**Text provided**

*** Begin section ***

So, I just got back from the Cold Reading Series, and I had so much fun. I was actually asked to read!!! but I’ll get back to that in a second.
I felt a little bit nervous as I walked towards the Billy Bishop Legion.I was all alone and I didn’t know anyone at this event. Nevertheless, I plastered a smile onto my face, took a deep breath, and found my internal comfort zone as I walked up to the desk and asked for instructions: “How does this work? I’m new here.” That sort of thing. The people at the table were super accommodating. Some of the volunteers came to my school to speak recently, so there were some familiar faces at least. The girl at the table was one of them, and I felt instantly relaxed. While I was at the table I decided to sign up for this evolving script challenge. The idea behind the challenge, is that 3 writers collectively write a 9-15 page script without meeting. Someone starts it off with the first 3-5 pages, and those pages get sent to the next writer to continue the story, etc. A risky move on my part, maybe, but I’m feeling crazy today.
So, now I’m inside the building, and as promised I started introducing myself to people. I then found a seat and promptly introduced myself to a gentleman (a writer) who was sitting next to me. An actress then sat next to me, and of course I introduced myself to her too. We started into a conversation about training, Montreal, and the Broadway musical “Wicked.” I was already having a lot of fun, and the readings hadn’t even started yet. When they did, I was speechless. I hung on every word the actor’s spoke as they read these professional quality plays and screenplays. The talent was incredible, and it has inspired me to write and work on the screenplay I’m writing for school. Hilary Grist also performed as their musical guest, and I was floored by her performance. Not only was her music excellent, but her quirky personality was enchanting and endearing to watch. I don’t think my smile left my face all night.

*** End section ***

**Supplied records**

*** Begin section ***

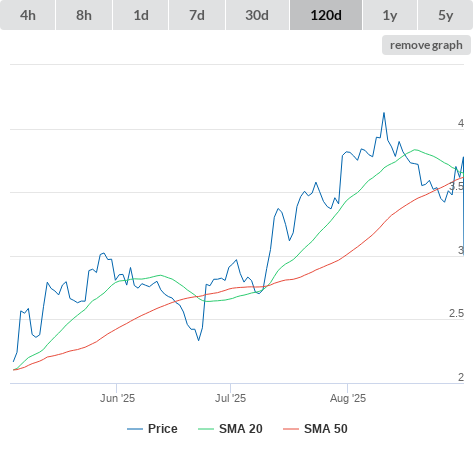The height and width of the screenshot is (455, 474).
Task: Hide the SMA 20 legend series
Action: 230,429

*** End section ***
*** Begin section ***

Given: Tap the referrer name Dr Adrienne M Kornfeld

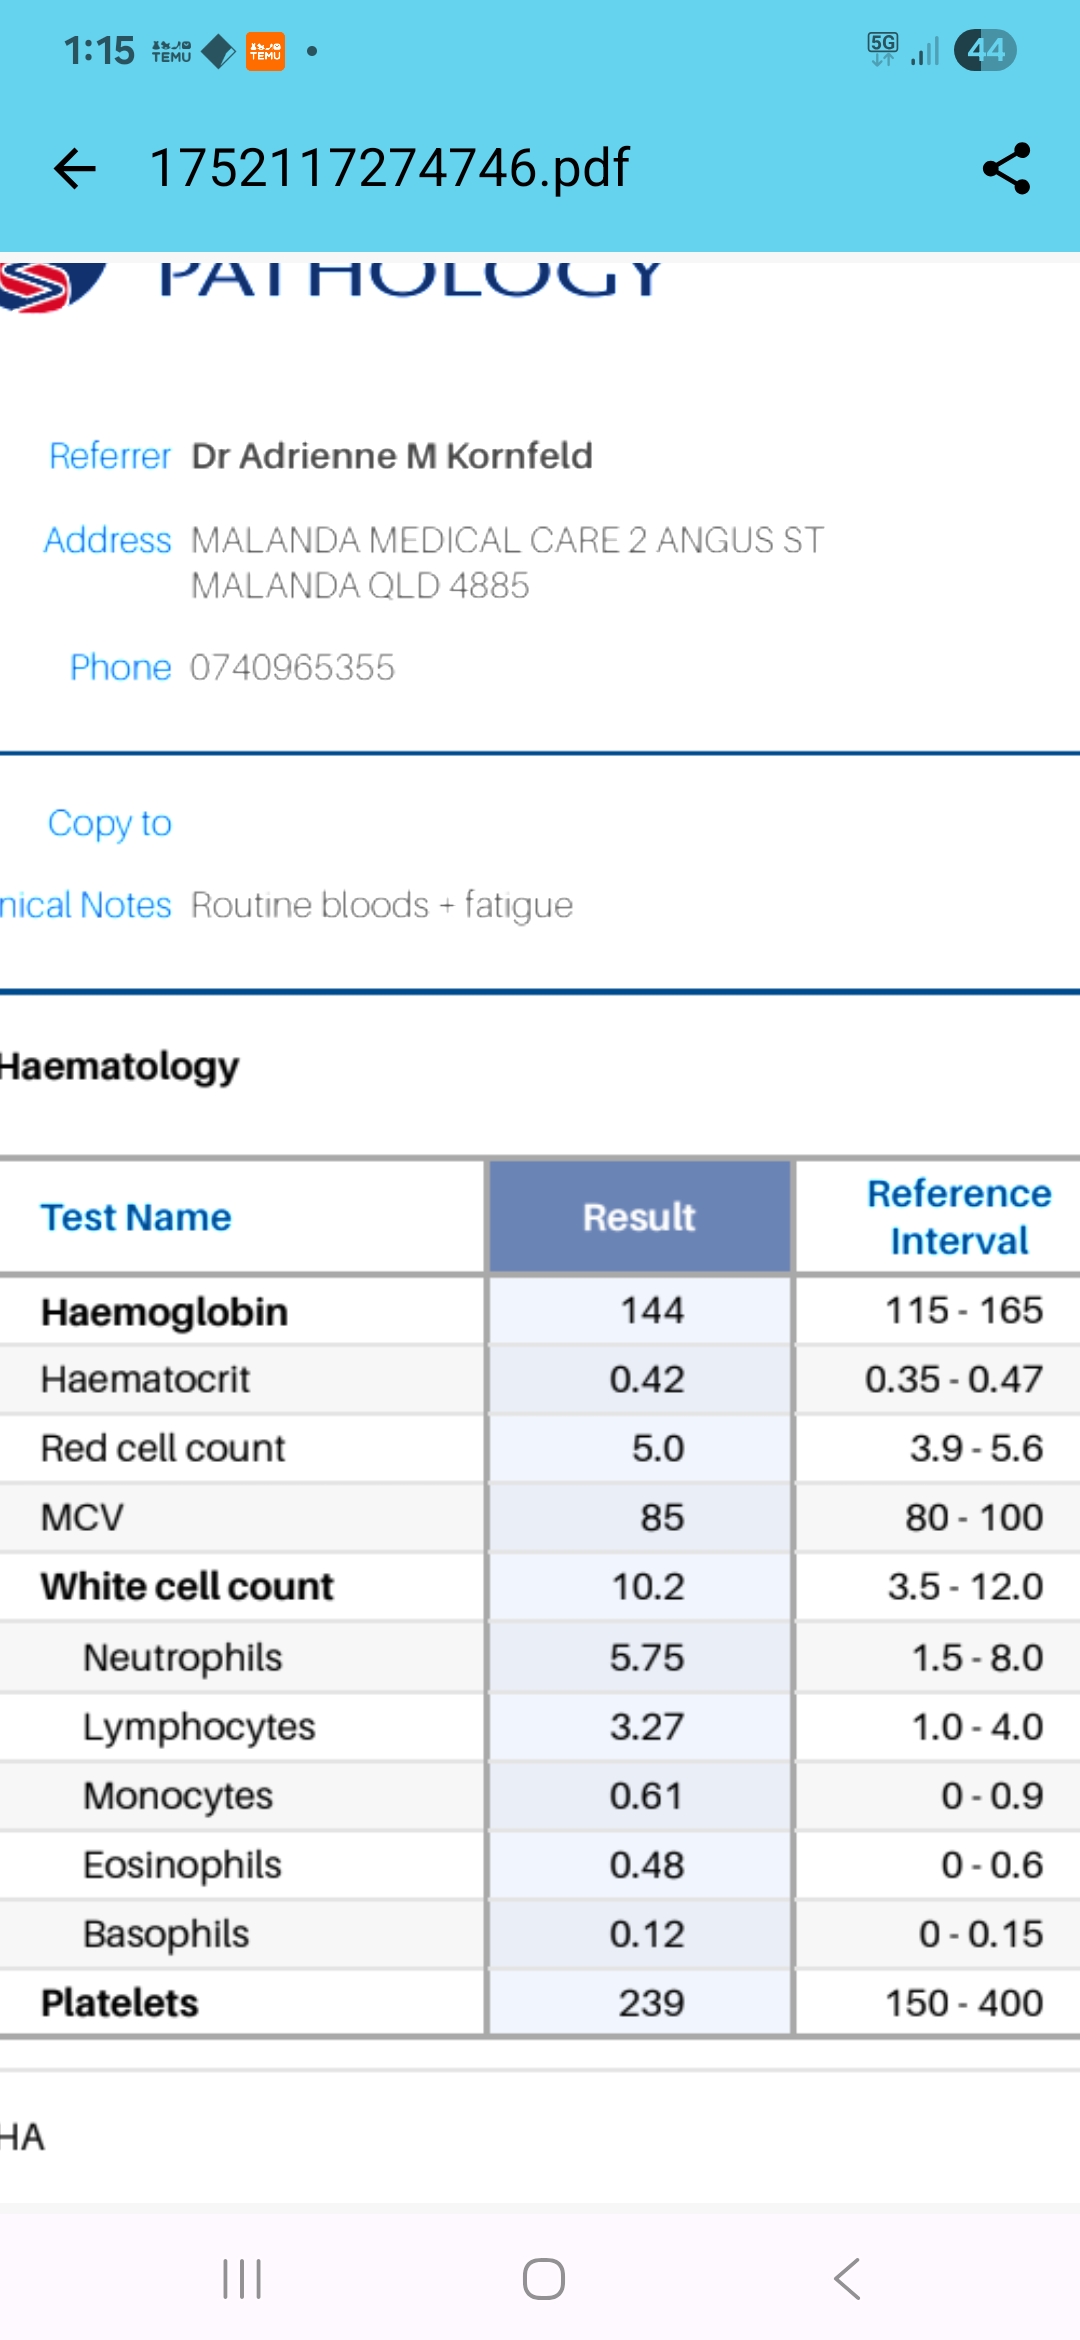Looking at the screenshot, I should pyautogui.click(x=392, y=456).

*** End section ***

**Task description**
Please answer from the account of the Cold Reading Series above: who performed as the musical guest at the event?

**Written answer**
Hilary Grist performed as the musical guest.